De Volta à Caverna

 

Chamar Guilherme Freire de conservador faz tanto sentido quanto dizer que a pimenta é um conservante. Ela o é, mas reduzi-la a esse papel seria uma injustiça contra seu sabor intenso, seu poder de provocar e de transformar até os pratos mais insossos. Algo semelhante se passa com o papel de Freire no debate filosófico contemporâneo: se, de um lado, há em sua fala elementos que podem ser enquadrados como conservadores — em especial seu apreço pelo permanente, pelo enraizado, pelo clássico —, de outro, é no efeito provocador de sua linguagem, na maneira como ele retira a filosofia do cativeiro das bibliotecas para lançá-la nas ruas, nas redes e nos conflitos do cotidiano, que reside o centro de sua relevância. Ele apimenta a conversa filosófica: não adoça, não neutraliza, não estetiza em demasia. Corre o risco de ser mal interpretado por quem busca um saber desidratado, asséptico, acadêmico — e parece achar que vale a pena correr esse risco.
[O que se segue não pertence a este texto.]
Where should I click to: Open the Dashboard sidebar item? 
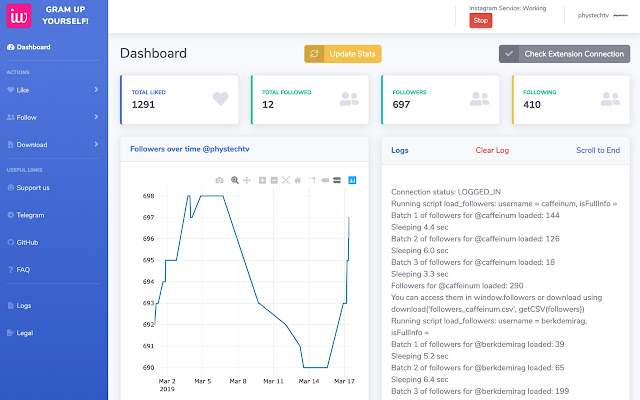tap(29, 47)
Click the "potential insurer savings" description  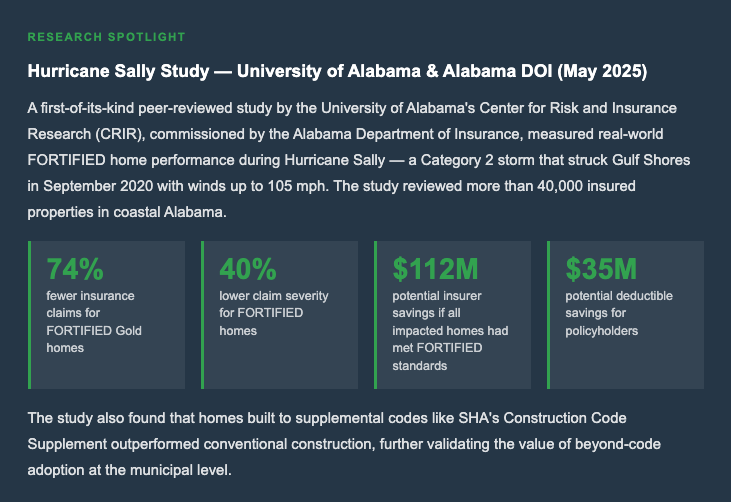[451, 331]
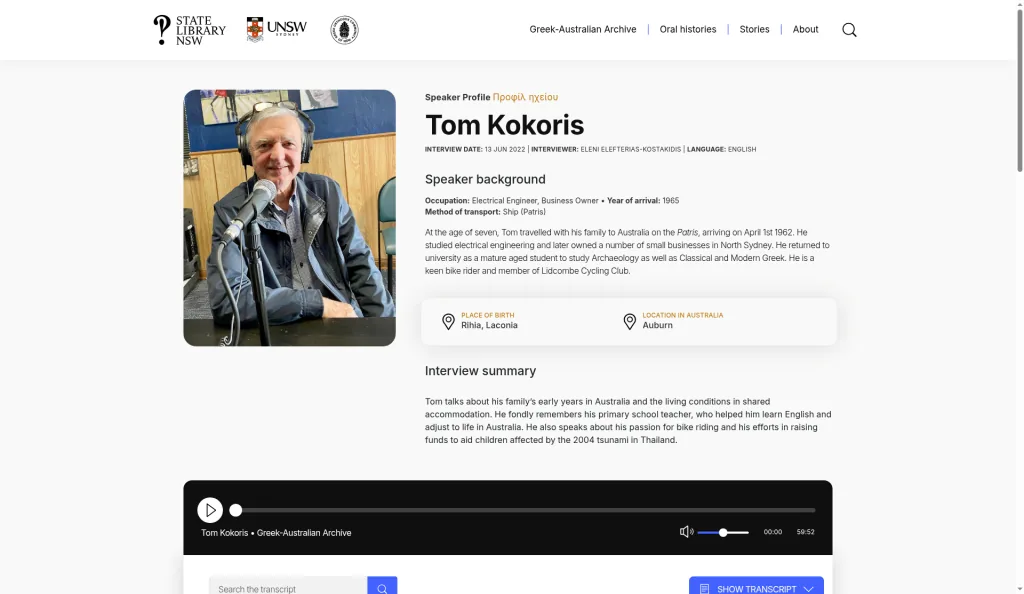This screenshot has height=594, width=1024.
Task: Click the Location in Australia map pin icon
Action: pyautogui.click(x=630, y=321)
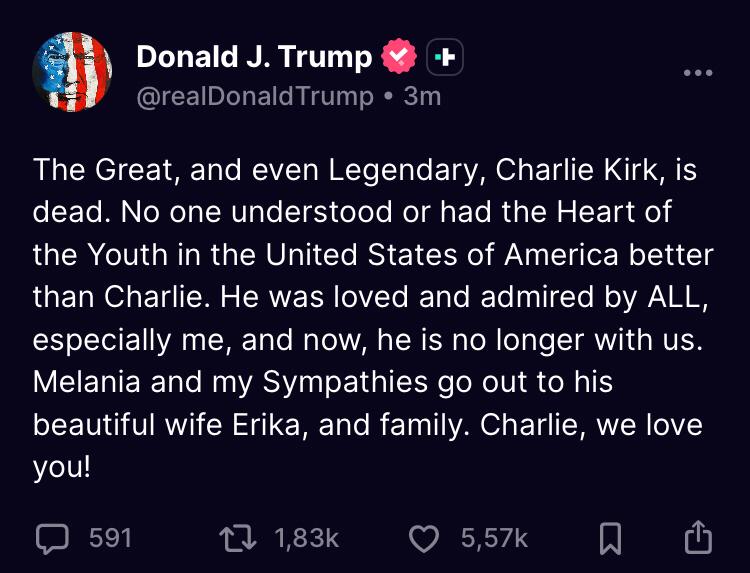750x573 pixels.
Task: View the 591 replies count
Action: (x=110, y=538)
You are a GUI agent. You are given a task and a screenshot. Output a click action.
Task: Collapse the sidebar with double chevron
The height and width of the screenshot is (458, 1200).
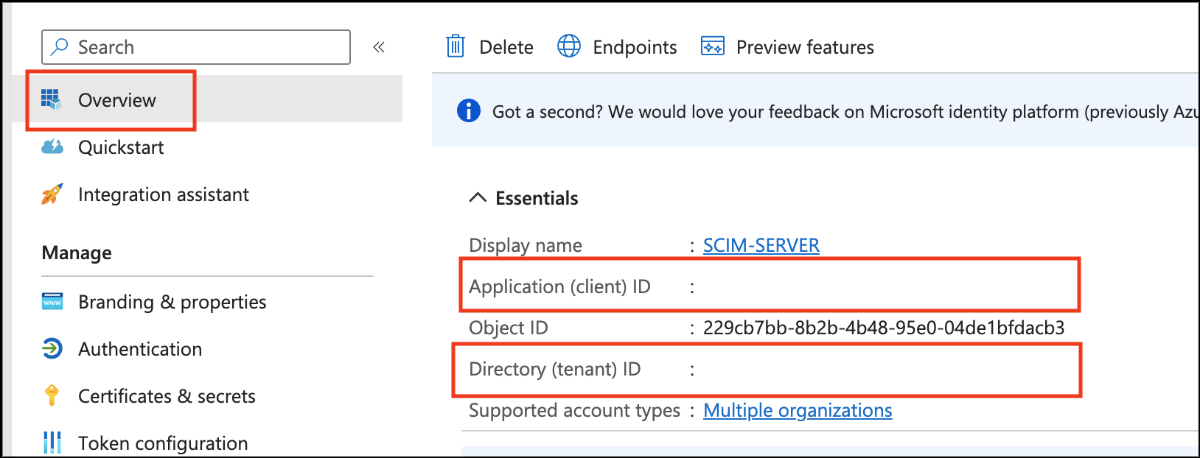pyautogui.click(x=379, y=47)
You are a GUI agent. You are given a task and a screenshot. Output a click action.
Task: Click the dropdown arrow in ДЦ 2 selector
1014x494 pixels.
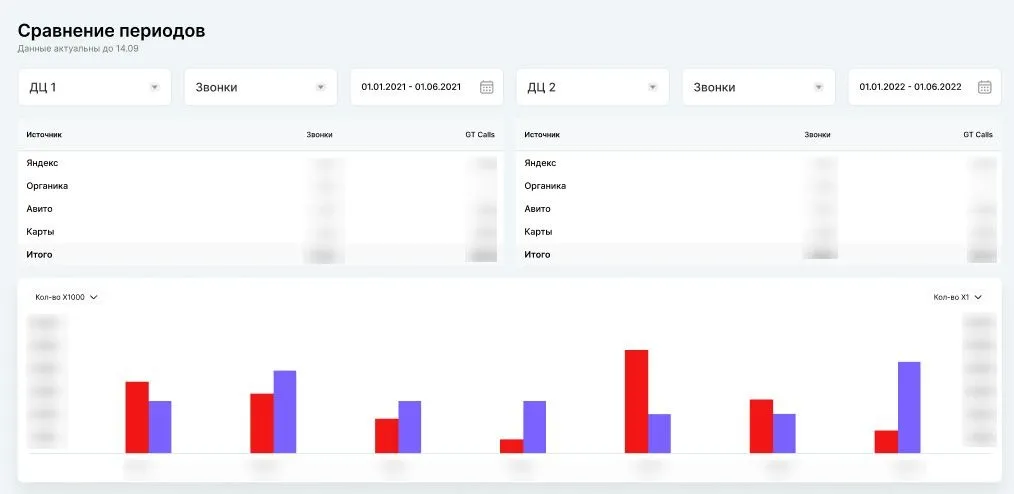[652, 87]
Talvez não haja leitura mais emblemática desse estilo do que a que Freire faz do Mito da Caverna de Platão. E, curiosamente, essa leitura, embora provocadora, é bem temperada: não se rende nem ao extremo do moralismo nem à indiferença niilista. Ao identificar o sol do mito com o bem supremo, o Agathon, Freire poderia escorregar numa leitura autoritária do papel do filósofo, que, tendo contemplado o bem, julga-se autorizado a impô-lo aos outros. Em termos políticos, essa postura degenera facilmente em tirania ilustrada; no plano das relações pessoais, em chatice moralista. Mas é justamente aqui que a interpretação freireana encontra equilíbrio. O bem, para Freire, não é coercitivo por ser absoluto — ao contrário, ser absoluto o torna fonte de compaixão. O filósofo retorna à caverna não como legislador, mas como alguém tocado pelo sofrimento dos prisioneiros. Seu gesto é político, sim, mas profundamente enraizado em uma ética do amor: ele não arrasta ninguém à luz, convida. Não ordena a visão, mas oferece seus olhos feridos como testemunho.
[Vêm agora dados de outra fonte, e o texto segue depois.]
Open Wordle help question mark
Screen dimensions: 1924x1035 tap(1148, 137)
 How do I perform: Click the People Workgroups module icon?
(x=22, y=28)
É nesse ponto que a leitura de Freire se torna instigante e próxima de uma hermenêutica girardiana do mito platônico. A caverna é, por essência, o espaço da rivalidade mimética: sombras projetadas, desejos refletidos, violências difusas. Ela precisa ser destruída — mas não para dar lugar a uma nova caverna, reformada segundo alguma ideia privada de bem. O que se exige não é uma reestruturação, mas uma refundação. E essa refundação só pode ocorrer sobre o alicerce do amor, ou, em linguagem mais próxima da tradição cristã que Freire respeita e fomenta, sobre o modelo vertical da imitação de Cristo — um modelo de paz sobrenatural, que quebra a lógica horizontal do desejo competitivo. A saída da caverna, nesse sentido, não é apenas epistemológica, mas também antropológica e escatológica: trata-se de sair de uma economia de bode expiatório para uma economia de sacrifício frutífero.
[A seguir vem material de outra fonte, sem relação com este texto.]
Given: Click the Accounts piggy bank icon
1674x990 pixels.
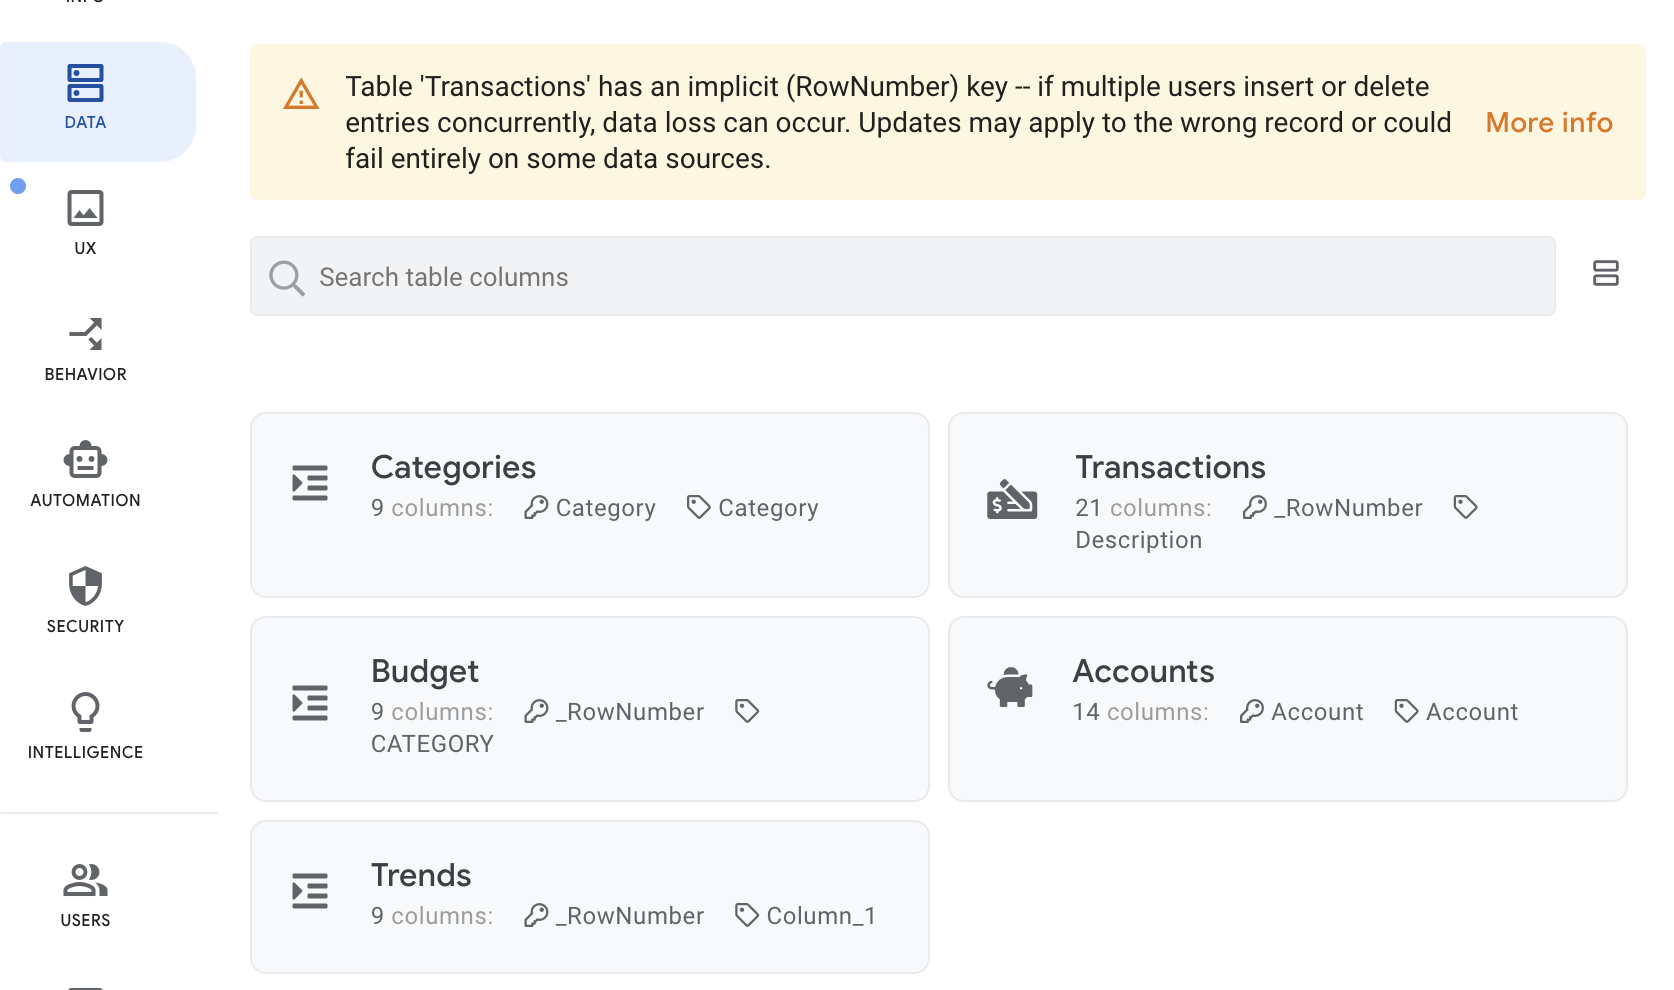Looking at the screenshot, I should pos(1011,688).
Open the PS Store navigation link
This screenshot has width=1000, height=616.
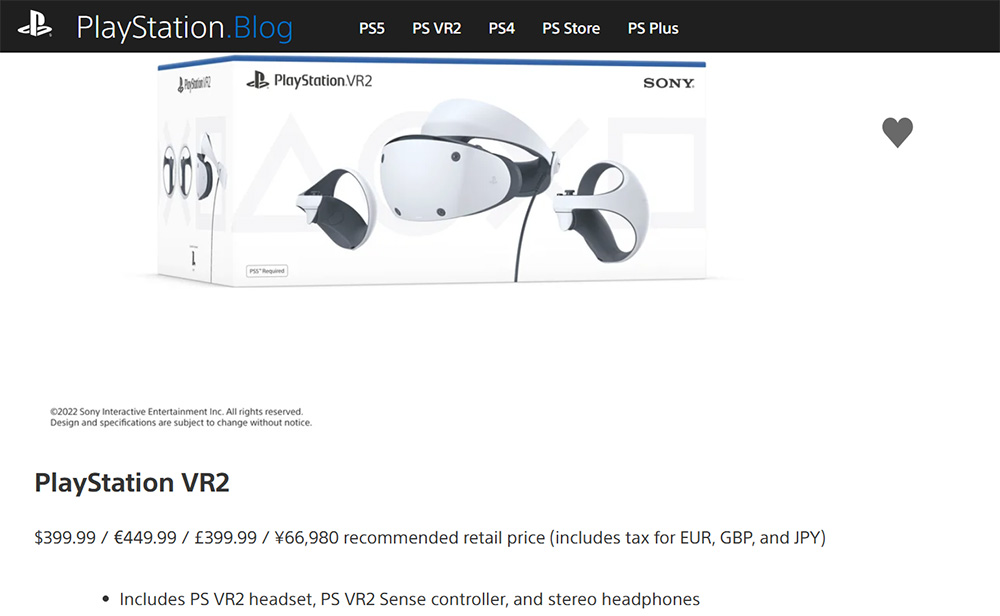(x=571, y=29)
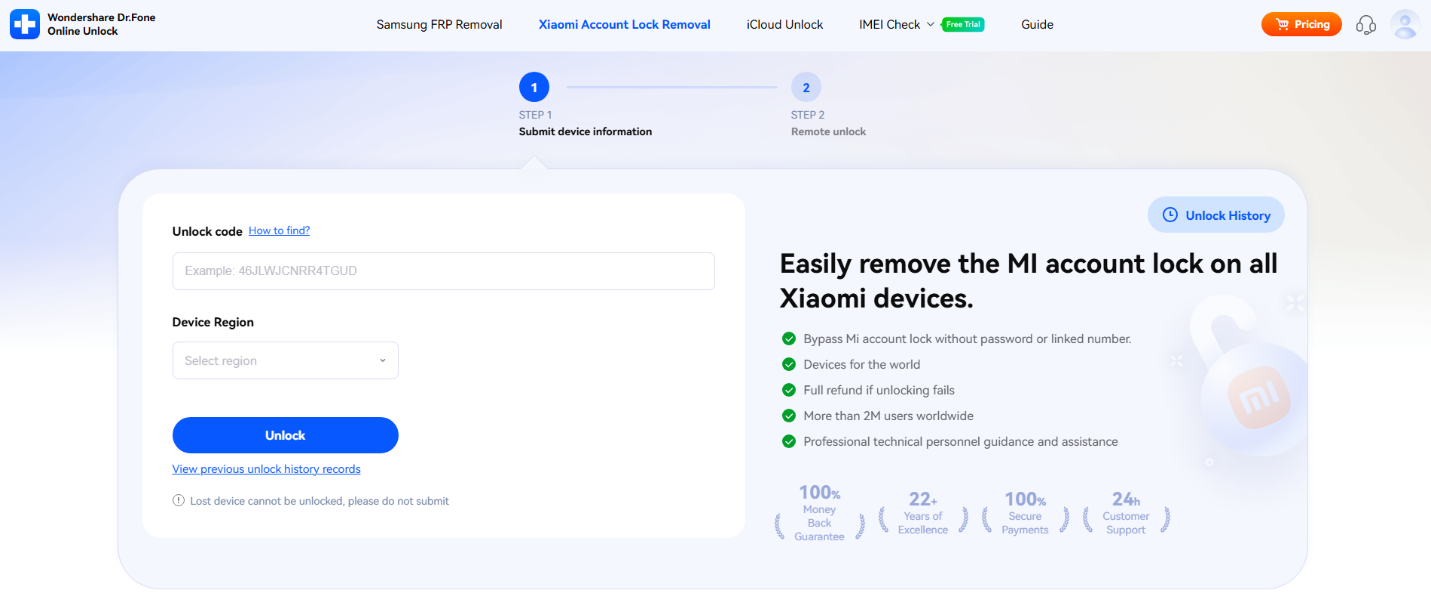Screen dimensions: 1431x612
Task: Click the Xiaomi Mi padlock illustration
Action: (1249, 390)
É nesse ponto que se revela uma limitação significativa — e trágica — na abordagem de Freire: sua concepção de filósofo ainda conserva traços fortes de educador. Mas a caverna não se desfaz no conforto burguês de uma sala de aula: desfaz-se em cruzes. O filósofo que retorna à caverna não será apenas zombado — será sacrificado. A iluminação que ele recebeu não é comunicável por argumentos, mas por martírio. Antes de ensinar, o filósofo precisa sofrer; antes de consolidar discípulos, ele será desfigurado pela turba que o vê como ameaça à estabilidade das sombras. O próprio Platão sugere isso com o desconforto físico e existencial do filósofo que regressa, cego pelas luzes exteriores e desajustado à escuridão interior. Esse desajuste é o prenúncio do linchamento, não da aula magna.

Essa crítica pode ser dura, mas ela não é falsa. Ademais, ela não busca desmontar o edifício do pensamento freireano, mas expor suas tensões mais fecundas. O que se está a dizer não é que Freire esteja errado ao propor uma pedagogia da compaixão, mas que essa pedagogia só se realiza plenamente se reconhecer que o sábio platônico não é, a princípio, um educador, mas uma vítima que se escolhe como tal. O retorno à caverna é, no fim, uma descida sacrificial. O verdadeiro filósofo, o que viu o sol, não é apenas aquele que pensa mais alto, mas o que ama mais fundo. E amar, nesse mundo, ainda custa caro.